Stored items
******************************
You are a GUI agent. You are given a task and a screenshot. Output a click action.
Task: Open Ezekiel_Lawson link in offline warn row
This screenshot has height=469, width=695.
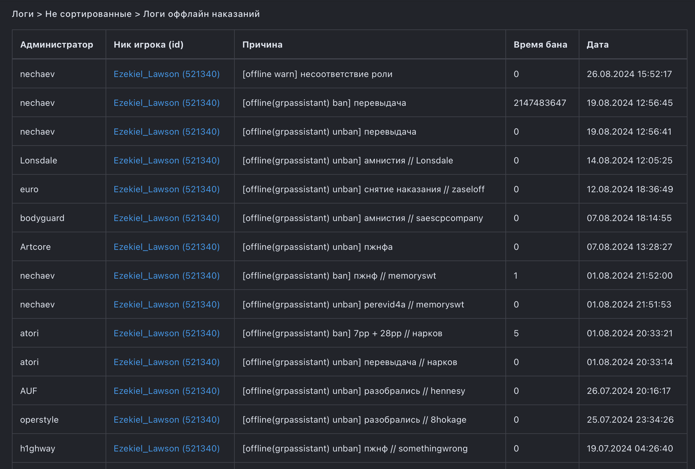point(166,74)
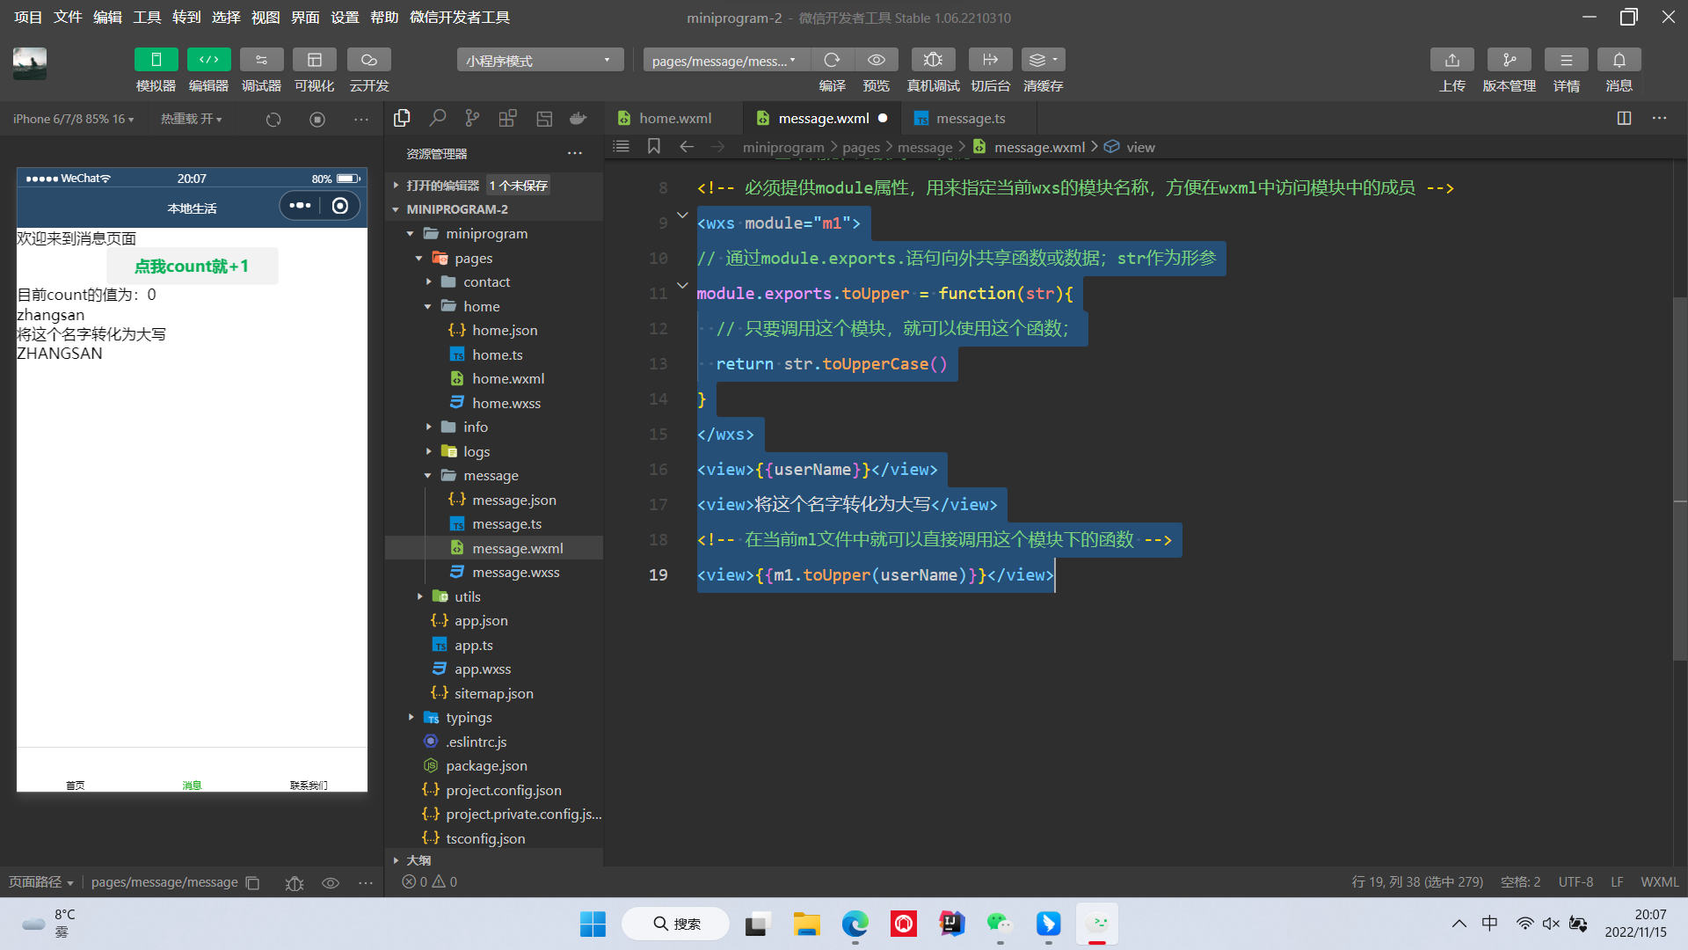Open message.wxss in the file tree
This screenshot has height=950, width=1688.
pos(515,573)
******************************
What is needed:
All of the data above needs to be retyped exactly, with the pictures removed.

Written answer:
You are a GUI agent. You are given a task and a screenshot. Output a click action.
Task: Open Ezekiel_Lawson link in offline warn row
This screenshot has height=469, width=695.
point(166,74)
Open message.wxss in the file tree
This screenshot has height=950, width=1688.
pos(515,573)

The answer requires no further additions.